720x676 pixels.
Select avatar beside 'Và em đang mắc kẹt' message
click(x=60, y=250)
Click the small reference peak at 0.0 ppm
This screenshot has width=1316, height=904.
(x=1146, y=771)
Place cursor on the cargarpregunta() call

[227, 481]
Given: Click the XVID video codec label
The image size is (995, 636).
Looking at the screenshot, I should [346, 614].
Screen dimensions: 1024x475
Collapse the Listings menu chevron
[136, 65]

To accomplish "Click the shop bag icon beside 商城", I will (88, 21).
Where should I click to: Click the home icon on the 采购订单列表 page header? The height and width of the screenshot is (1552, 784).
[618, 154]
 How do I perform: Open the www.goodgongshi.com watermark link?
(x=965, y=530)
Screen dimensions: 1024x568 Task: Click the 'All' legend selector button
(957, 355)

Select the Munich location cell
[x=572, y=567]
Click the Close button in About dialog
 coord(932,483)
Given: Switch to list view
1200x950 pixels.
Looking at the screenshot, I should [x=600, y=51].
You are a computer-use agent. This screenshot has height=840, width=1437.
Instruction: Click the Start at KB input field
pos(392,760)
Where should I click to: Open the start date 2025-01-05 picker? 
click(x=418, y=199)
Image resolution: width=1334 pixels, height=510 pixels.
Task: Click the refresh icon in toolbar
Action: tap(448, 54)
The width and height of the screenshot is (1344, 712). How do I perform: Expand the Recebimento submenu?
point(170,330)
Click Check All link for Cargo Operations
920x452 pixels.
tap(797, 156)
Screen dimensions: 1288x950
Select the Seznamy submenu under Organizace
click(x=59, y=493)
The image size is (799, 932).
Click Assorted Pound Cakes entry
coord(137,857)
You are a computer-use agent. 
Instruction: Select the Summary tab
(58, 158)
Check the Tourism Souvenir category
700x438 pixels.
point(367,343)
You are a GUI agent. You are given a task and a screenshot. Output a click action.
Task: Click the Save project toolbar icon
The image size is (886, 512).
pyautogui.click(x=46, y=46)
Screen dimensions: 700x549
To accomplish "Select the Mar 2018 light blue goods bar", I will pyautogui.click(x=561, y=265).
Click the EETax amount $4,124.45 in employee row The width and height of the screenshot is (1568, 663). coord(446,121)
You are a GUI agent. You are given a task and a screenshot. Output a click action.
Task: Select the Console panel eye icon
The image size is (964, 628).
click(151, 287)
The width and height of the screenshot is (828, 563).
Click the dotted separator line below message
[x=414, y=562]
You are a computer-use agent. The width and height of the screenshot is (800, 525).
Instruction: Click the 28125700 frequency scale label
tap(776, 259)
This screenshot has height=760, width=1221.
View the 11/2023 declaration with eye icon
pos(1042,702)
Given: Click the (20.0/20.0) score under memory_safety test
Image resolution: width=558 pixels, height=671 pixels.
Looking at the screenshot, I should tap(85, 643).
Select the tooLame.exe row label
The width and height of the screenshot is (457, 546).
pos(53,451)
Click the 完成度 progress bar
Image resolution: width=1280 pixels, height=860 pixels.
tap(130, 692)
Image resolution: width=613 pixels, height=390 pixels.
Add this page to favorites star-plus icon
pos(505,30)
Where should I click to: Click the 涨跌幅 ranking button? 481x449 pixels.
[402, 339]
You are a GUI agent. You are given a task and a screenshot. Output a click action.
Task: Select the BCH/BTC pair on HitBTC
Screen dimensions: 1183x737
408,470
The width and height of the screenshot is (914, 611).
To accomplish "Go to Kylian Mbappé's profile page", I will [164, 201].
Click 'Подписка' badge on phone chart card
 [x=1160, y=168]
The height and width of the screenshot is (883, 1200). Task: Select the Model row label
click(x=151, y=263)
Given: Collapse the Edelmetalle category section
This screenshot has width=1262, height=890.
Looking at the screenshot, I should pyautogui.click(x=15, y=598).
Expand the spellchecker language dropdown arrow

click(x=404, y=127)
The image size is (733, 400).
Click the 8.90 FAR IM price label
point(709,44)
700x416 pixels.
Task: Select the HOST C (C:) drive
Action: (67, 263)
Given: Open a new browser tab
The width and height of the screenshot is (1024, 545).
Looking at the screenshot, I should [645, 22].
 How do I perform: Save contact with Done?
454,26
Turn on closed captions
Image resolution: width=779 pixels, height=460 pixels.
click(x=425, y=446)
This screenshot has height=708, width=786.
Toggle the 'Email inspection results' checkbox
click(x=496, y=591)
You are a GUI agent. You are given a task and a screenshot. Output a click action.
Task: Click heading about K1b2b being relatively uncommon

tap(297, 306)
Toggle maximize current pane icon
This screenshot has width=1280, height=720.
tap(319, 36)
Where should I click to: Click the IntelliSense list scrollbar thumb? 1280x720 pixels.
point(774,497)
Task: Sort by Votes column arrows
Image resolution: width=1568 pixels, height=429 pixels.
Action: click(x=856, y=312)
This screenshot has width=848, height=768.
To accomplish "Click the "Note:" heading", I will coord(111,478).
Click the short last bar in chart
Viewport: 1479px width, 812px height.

ABOUT THIS EXERCISE:
Go through the listing and transcribe all of it exactly.

EXPECTED ANSWER:
720x676 pixels.
Select avatar beside 'Và em đang mắc kẹt' message
click(x=60, y=250)
Click the small reference peak at 0.0 ppm
This screenshot has width=1316, height=904.
(x=1146, y=771)
Place cursor on the cargarpregunta() call

[227, 481]
Given: Click the XVID video codec label
The image size is (995, 636).
Looking at the screenshot, I should [346, 614].
Screen dimensions: 1024x475
Collapse the Listings menu chevron
[136, 65]

To accomplish "Click the shop bag icon beside 商城", I will (88, 21).
Where should I click to: Click the home icon on the 采购订单列表 page header? The height and width of the screenshot is (1552, 784).
[618, 154]
 How do I perform: Open the www.goodgongshi.com watermark link?
(x=965, y=530)
Screen dimensions: 1024x568 Task: Click the 'All' legend selector button
(957, 355)

Select the Munich location cell
[x=572, y=567]
Click the Close button in About dialog
 coord(932,483)
Given: Switch to list view
1200x950 pixels.
Looking at the screenshot, I should [x=600, y=51].
You are a computer-use agent. This screenshot has height=840, width=1437.
Instruction: Click the Start at KB input field
pos(392,760)
Where should I click to: Open the start date 2025-01-05 picker? 
click(x=418, y=199)
Image resolution: width=1334 pixels, height=510 pixels.
Task: Click the refresh icon in toolbar
Action: tap(448, 54)
The width and height of the screenshot is (1344, 712). How do I perform: Expand the Recebimento submenu?
point(170,330)
Click Check All link for Cargo Operations
920x452 pixels.
tap(797, 156)
Screen dimensions: 1288x950
Select the Seznamy submenu under Organizace
click(x=59, y=493)
The image size is (799, 932).
Click Assorted Pound Cakes entry
coord(137,857)
You are a computer-use agent. 
Instruction: Select the Summary tab
(58, 158)
Check the Tourism Souvenir category
700x438 pixels.
point(367,343)
You are a GUI agent. You are given a task and a screenshot. Output a click action.
Task: Click the Save project toolbar icon
The image size is (886, 512).
pyautogui.click(x=46, y=46)
Screen dimensions: 700x549
To accomplish "Select the Mar 2018 light blue goods bar", I will pyautogui.click(x=561, y=265).
Click the EETax amount $4,124.45 in employee row The width and height of the screenshot is (1568, 663). coord(446,121)
You are a GUI agent. You are given a task and a screenshot. Output a click action.
Task: Select the Console panel eye icon
The image size is (964, 628).
click(151, 287)
The width and height of the screenshot is (828, 563).
Click the dotted separator line below message
[x=414, y=562]
You are a computer-use agent. The width and height of the screenshot is (800, 525).
Instruction: Click the 28125700 frequency scale label
tap(776, 259)
This screenshot has height=760, width=1221.
View the 11/2023 declaration with eye icon
pos(1042,702)
Given: Click the (20.0/20.0) score under memory_safety test
Image resolution: width=558 pixels, height=671 pixels.
Looking at the screenshot, I should tap(85, 643).
Select the tooLame.exe row label
The width and height of the screenshot is (457, 546).
pos(53,451)
Click the 完成度 progress bar
Image resolution: width=1280 pixels, height=860 pixels.
tap(130, 692)
Image resolution: width=613 pixels, height=390 pixels.
Add this page to favorites star-plus icon
pos(505,30)
Where should I click to: Click the 涨跌幅 ranking button? 481x449 pixels.
[402, 339]
You are a GUI agent. You are given a task and a screenshot. Output a click action.
Task: Select the BCH/BTC pair on HitBTC
Screen dimensions: 1183x737
408,470
The width and height of the screenshot is (914, 611).
To accomplish "Go to Kylian Mbappé's profile page", I will [164, 201].
Click 'Подписка' badge on phone chart card
 [x=1160, y=168]
The height and width of the screenshot is (883, 1200). Task: Select the Model row label
click(x=151, y=263)
Given: Collapse the Edelmetalle category section
This screenshot has width=1262, height=890.
Looking at the screenshot, I should pyautogui.click(x=15, y=598).
Expand the spellchecker language dropdown arrow

click(x=404, y=127)
The image size is (733, 400).
Click the 8.90 FAR IM price label
point(709,44)
700x416 pixels.
Task: Select the HOST C (C:) drive
Action: (67, 263)
Given: Open a new browser tab
The width and height of the screenshot is (1024, 545).
Looking at the screenshot, I should [645, 22].
 How do I perform: Save contact with Done?
454,26
Turn on closed captions
Image resolution: width=779 pixels, height=460 pixels.
click(x=425, y=446)
This screenshot has height=708, width=786.
Toggle the 'Email inspection results' checkbox
click(x=496, y=591)
You are a GUI agent. You are given a task and a screenshot. Output a click action.
Task: Click heading about K1b2b being relatively uncommon

tap(297, 306)
Toggle maximize current pane icon
This screenshot has width=1280, height=720.
tap(319, 36)
Where should I click to: Click the IntelliSense list scrollbar thumb? 1280x720 pixels.
point(774,497)
Task: Sort by Votes column arrows
Image resolution: width=1568 pixels, height=429 pixels.
Action: click(x=856, y=312)
This screenshot has width=848, height=768.
To accomplish "Click the "Note:" heading", I will coord(111,478).
Click the short last bar in chart
Viewport: 1479px width, 812px height.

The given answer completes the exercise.